What is AI Readiness?

AI-readiness refers to the state of preparedness of an organization to adopt and implement artificial intelligence (AI) solutions to meet strategic business goals.

It involves evaluating the organization’s capabilities in relation to potential AI use cases that augment strategy. The goal of assessing AI-readiness is to identify the organization’s strengths and weaknesses and provide recommendations on how to improve its readiness for AI adoption.

From the outset, our aim is to help clients adopt a Holistic AI methodology.

How is AI Readiness Assessed?

Typically, our experts conduct an audit using interviews. It might involve any or all of the following steps:

Understanding the business objectives

For the first step, we conduct interviews to understand key business objectives and goals, including any strategic or innovation related initiatives. We identify the areas where AI is suitable for improving business processes, reducing costs and enhancing customer experience.

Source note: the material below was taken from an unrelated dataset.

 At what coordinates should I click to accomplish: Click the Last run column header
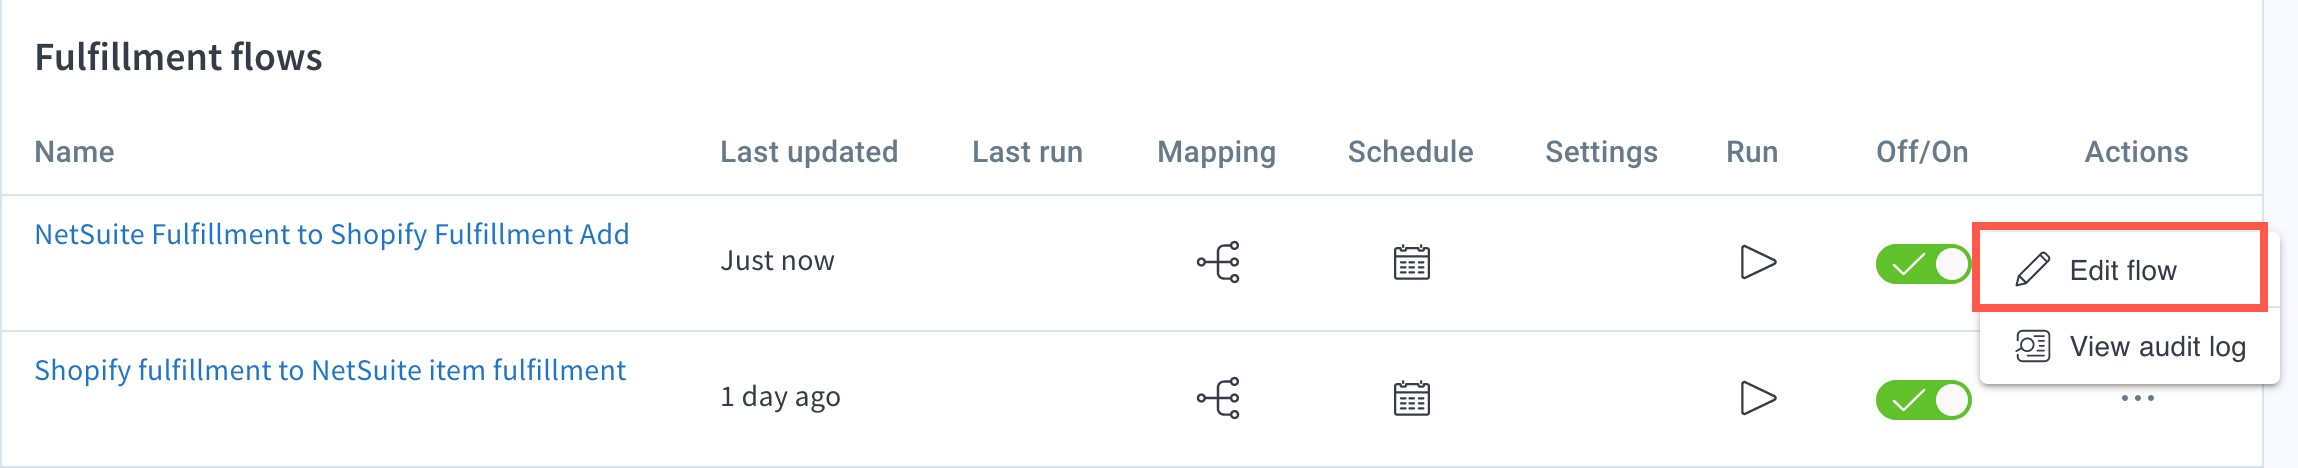pos(1027,152)
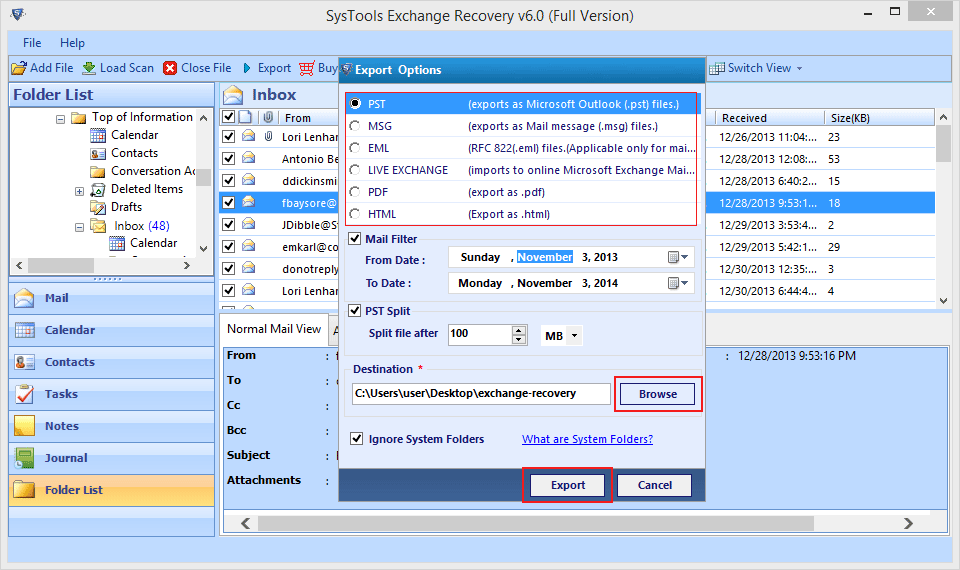Uncheck the Mail Filter checkbox
This screenshot has width=960, height=570.
(356, 239)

Nominally, we tend to explore opportunities by paying attention to the different innovation types (per Geoffrey Moore’s model)

Identifying data sources:

Next, we identify data sources available within the organization and begin to explore overall data quality and the suitability of data systems in supporting AI models:

  • Internal data sources
  • External data sources and partnership opportunities
  • Data integration capabilities
  • Data storage and tooling (e.g. discovery, catalogs, etc.)
  • Data engineering

Assessing data management practices:

We assess data management practices. These are are critical for the success of any AI initiative. The audit service should assess the data management practices followed by the organization, including data cataloging, curation, discovery and related data services.

Assessing available skills and expertise:

We evaluate the skills and expertise of the team responsible for implementing AI solutions. This includes assessing the knowledge of AI technologies, data science, and machine learning. We will also survey the wider readiness for more “Direct AI” operating models and assess accordingly.

Identifying potential AI use cases:

Although not strictly necessary for an initial AI-readiness audit, we often seek to identify potential AI use cases. We base these upon the business objectives of the organization, the data available and skills of the team. The process prioritizes use cases based upon their potential impact. We use matrix ranking according to levels of readiness and:

  • Business value
  • Feasibility (against the readiness audit)
  • Complexity (i.e. resources)
  • Time to value
  • Risk

AI safety and trust:

We include an assessment of related AI-safety issues:

  • AI transparency: How transparent are the AI systems being used, and can their decisions be explained? 
  • Fairness and bias: How can biases be identified and addressed in AI systems to ensure that they are fair and unbiased?
  • Security: How can AI systems be secured against cyber threats and other malicious activities?
  • Privacy: How can the privacy of individuals be protected when using AI systems, and are the data protection laws being followed.

    What happens next?

    Based upon the assessment, we provide recommendations as to how the organization can improve its readiness for AI adoption. This includes recommendations about data management, IT infrastructure, team skills, and potential AI use cases. Our recommendations can include any of the following:

    1. Data quality suggestions
    2. Enhanced data management including product-centric methods
    3. IT tooling
    4. Training and education (including re-skilling)
    5. Pilot program for potential AI use cases
    6. A roadmap for moving up the AI maturity curve
    7. Any strategic initiatives (e.g. M&A acceleration, partnerships etc.)